In his discussion of the speech-action, or yan-xing relationship, Confucius stresses that actions play a more important role than words in persuasion. A gentleman “is quick in action yet cautious in speech” (1.14, 4.24, 12.3) and “always puts his ideas into action before speaking about it” (2.13). He should be sincere and faithful when speaking and “listens to what people say [and] observes what they do” before trusting them. (5.10) (Ding, p. 150)

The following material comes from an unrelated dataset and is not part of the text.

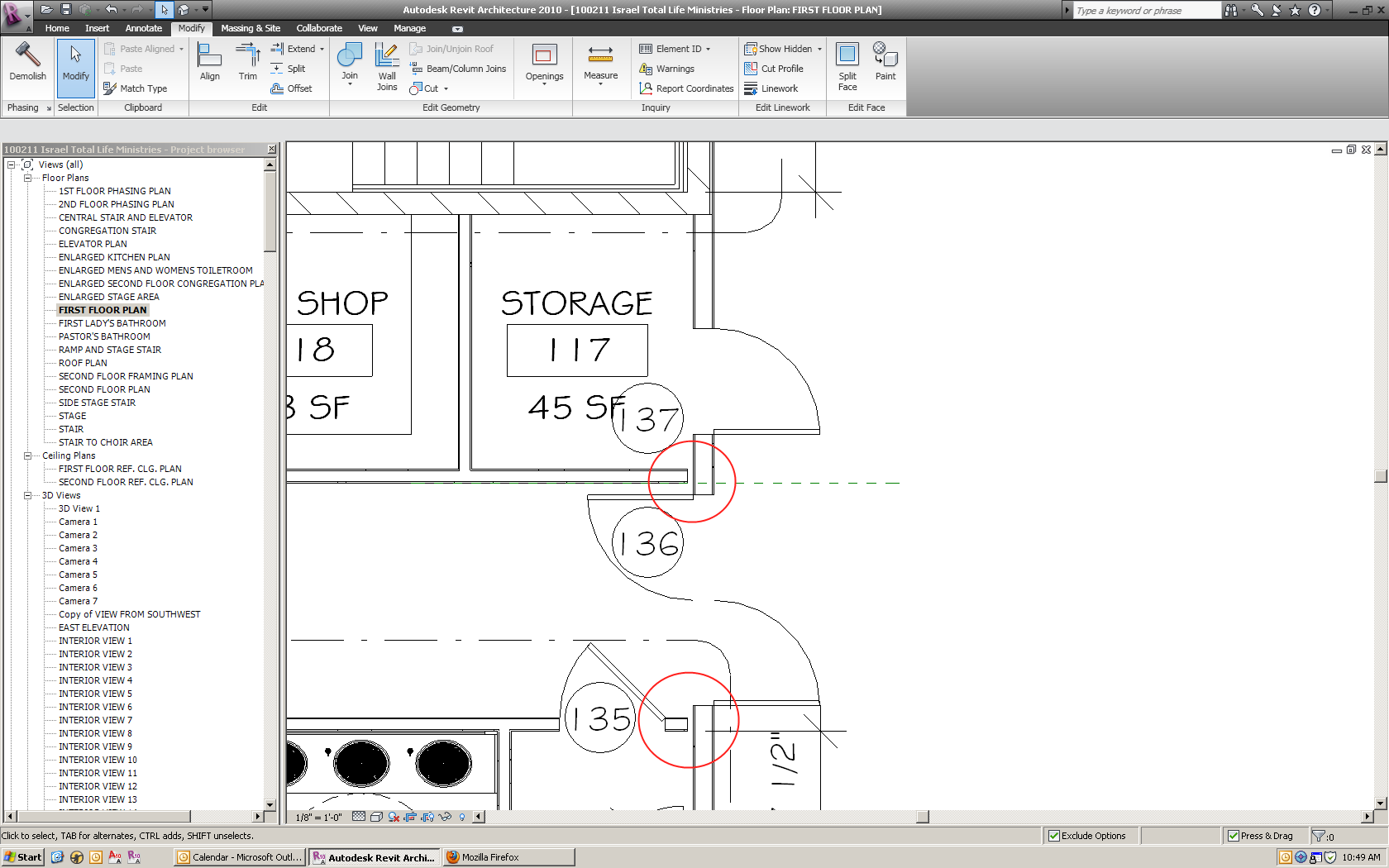Toggle the Press & Drag checkbox
Screen dimensions: 1389x868
(1234, 836)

An ink drawing of two Chinese women talking

Ban Zhao, as painted by Gai Qi, 1799

While most of the classical theorists were men, theorizing about traditionally male roles, Ban Zhao (c. 45 CE–115 CE, also spelled Pan Chao) provides historical insight into Eastern rhetoric and the role of women in rhetoric. A strong believer in the benefits of education, she was one of the first people to argue for the education of girls and women. Writing on the four qualifications of womanhood (virtue, words, bearing, and work), she said of womanly words, they “need be neither clever in debate nor keen in conversation,” but women should “choose words with care; to avoid vulgar language; to speak at appropriate times; and to not weary others (with much conversation), [these] may be called the characteristics of womanly words” (Ban Zhao 417). Although our views of gender and gender roles are very different than those of Ban Zhao’s time, it is revealing to see how she creates a space for women to speak and be heard within the constraints of her cultural context.

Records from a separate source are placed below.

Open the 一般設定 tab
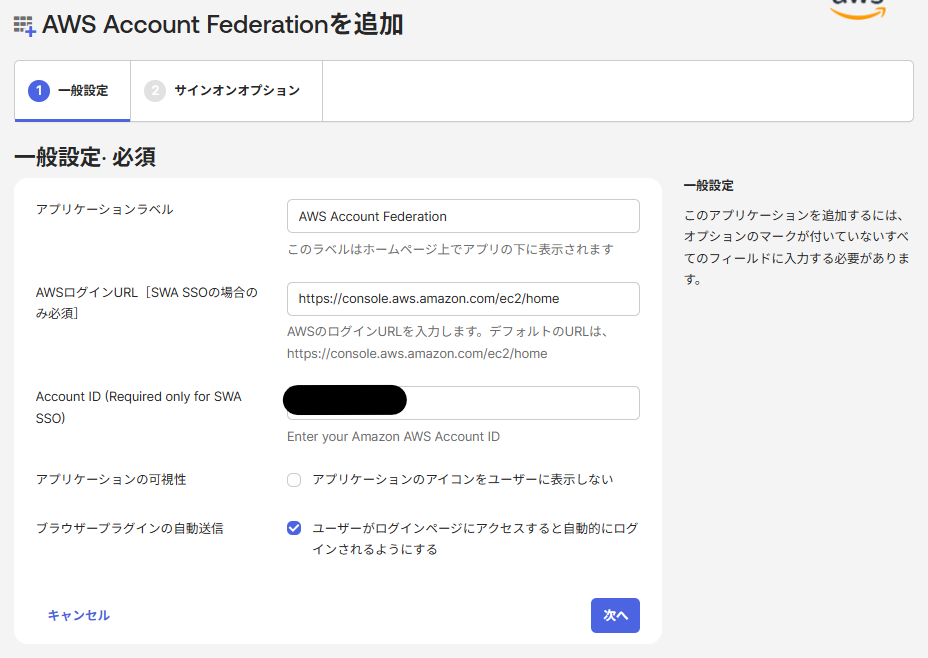The image size is (928, 658). (x=72, y=91)
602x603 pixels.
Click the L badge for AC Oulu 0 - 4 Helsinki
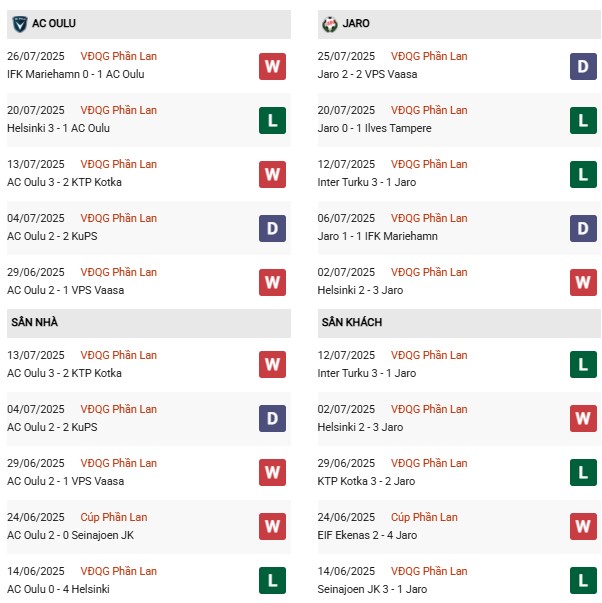(x=272, y=581)

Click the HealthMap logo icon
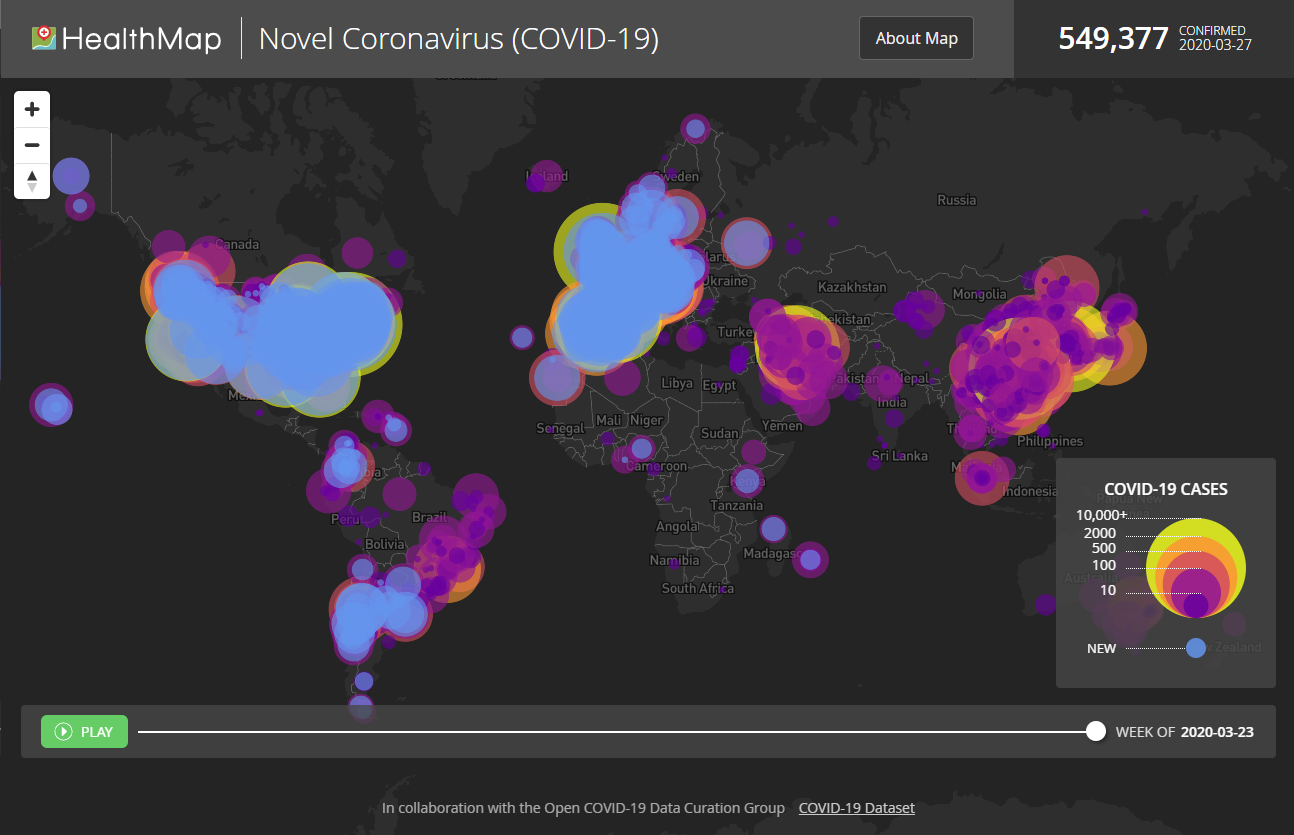(43, 39)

  1. Clayton, Ewan. “Where Did Writing Begin?” The British Library, The British Library, 9 Apr. 2019, http://www.bl.uk/history-of-writing/articles/where-did-writing-begin.
  2. Johandi, Andreas. "Public speaking in Ancient Mesopotamia: Speeches before Earthly and Divine Battles." When Gods Spoke: Researches and Reflections on Religious Phenomena and Artefacts, edited by Märt Läänemets, Vladimir Sazonov, Peeter Espak, Tartu University Press, 2015, pp. 71–106
  3. Lichtheim, Miriam. "Didactic literature." Ancient Egyptian Literature: History & Forms, edited by Antonio Loprieno, E.J. Brill, 1996.
  4. Instructions of Kagemni. 22 July 2020, en.wikipedia.org/wiki/Instructions_of_Kagemni.
  5. “Sophist (n.).” www.etymonline.com/word/sophist.
  6. Lu, Xing. Rhetoric in Ancient China, Fifth to Third Century BCE: a Comparison with Classical Greek Rhetoric. Univ. of South Carolina Press, 1998, p. 5.